DESTRUCTION PROGRAMÉE DU DIALOGUE SOCIAL
Au final on voit bien ce que l’ensemble du projet implique. Il s’agit non pas d’élargir le champ de la négociation sociale mais au contraire de le restreindre au niveau de l’entreprise et de le dénaturer en donnant à l’employeur des pouvoirs considérables qui vont structurellement affaiblir le pouvoir de négociation des syndicats. N’oublions pas que le projet prévoit par ailleurs, comme l’a rappelé la nouvelle ministre du travail, de faire disparaitre de nombreuses instances représentatives des salariés qui constituent autant d’espaces de discussion (CE, CHSCT…). Si les employeurs peuvent avoir l’impression de s’y retrouver à court terme, la disparition du dialogue social dans les entreprises risque d’entraîner une véritable catastrophe économique.
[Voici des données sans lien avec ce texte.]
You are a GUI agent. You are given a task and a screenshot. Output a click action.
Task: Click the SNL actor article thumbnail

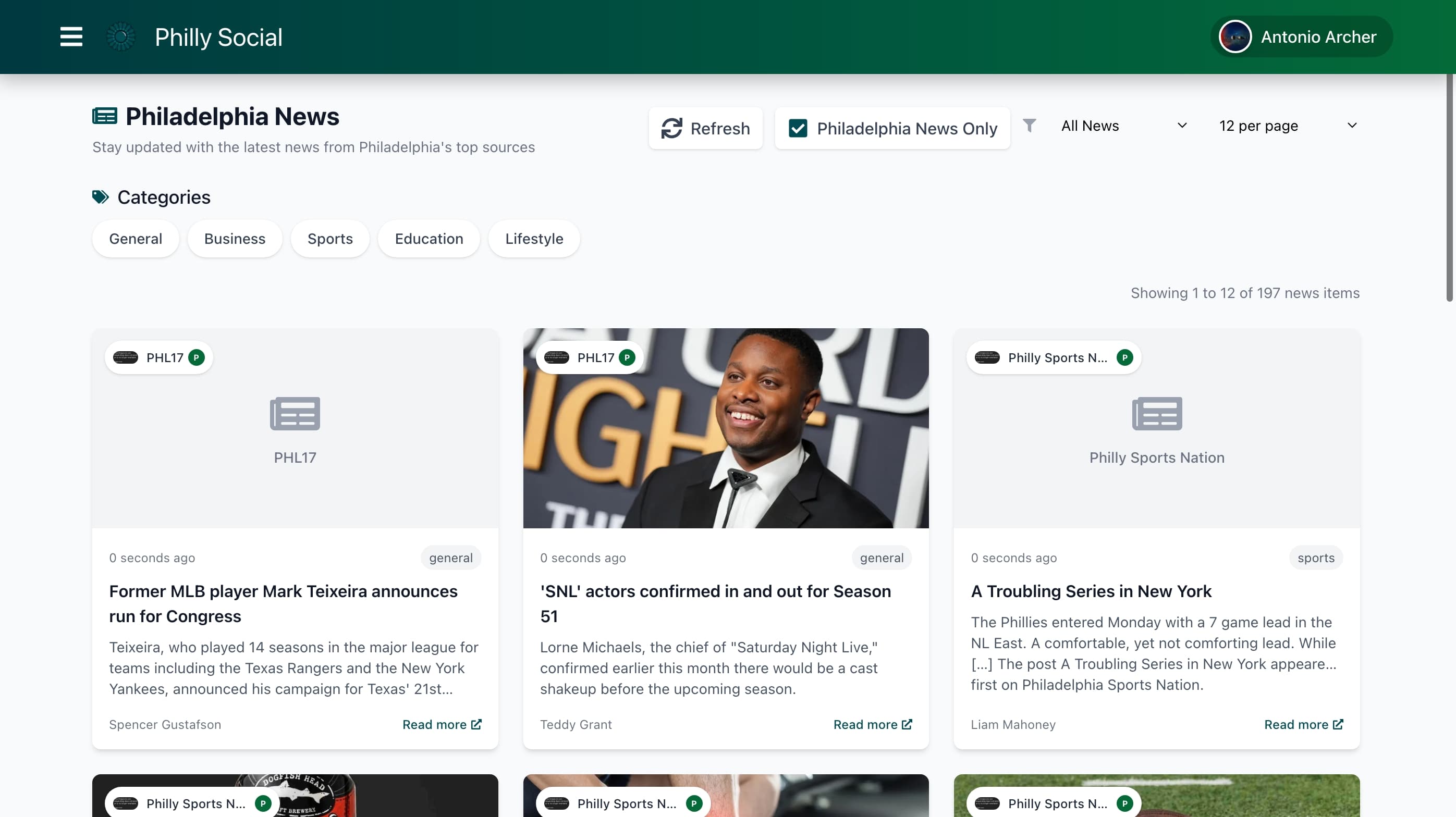pos(726,441)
Les spécialistes des entreprises et des organisations le savent depuis longtemps : une entreprise qui fonctionne bien a besoin de s’appuyer sur des salariés impliqués dans la démocratie sociale. Le risque est que les dirigeants, à force de ne plus parler aux représentants du personnel, finissent par se couper de la réalité de leur propre organisation et en viennent à prendre des décisions désastreuses. On ne compte plus les entreprises françaises dirigées par des équipes de direction autistes qui ont fini par pousser leur propre groupe dans l’abîme.
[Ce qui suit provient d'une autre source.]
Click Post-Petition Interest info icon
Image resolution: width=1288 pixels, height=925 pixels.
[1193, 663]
Si le capitalisme français souffre d’une chose ce n’est certainement pas de trop de dialogue social. On peut à ce titre rappeler que les entreprises industrielles allemandes doivent justement une partie de leurs performances à leur modèle de cogestion qui donne de larges pouvoirs aux syndicats, ce qui contraint les employeurs à négocier avec les représentant du personnel la plupart de leurs décisions stratégiques. En portant un projet qui va à rebours de ce modèle et qui vise à faire des patrons français des autocrates dans leur propres entreprises, le gouvernement prépare en fait l’affaiblissement durable du système productif français. Mais il démontre aussi, par sa méthode autoritaire, par le choix de court-circuiter le débat parlementaire, par l’absence de véritables négociations avec les organisations syndicales, qu’il ne fait en fait que généraliser aux entreprises sa propre méthode de gouvernement.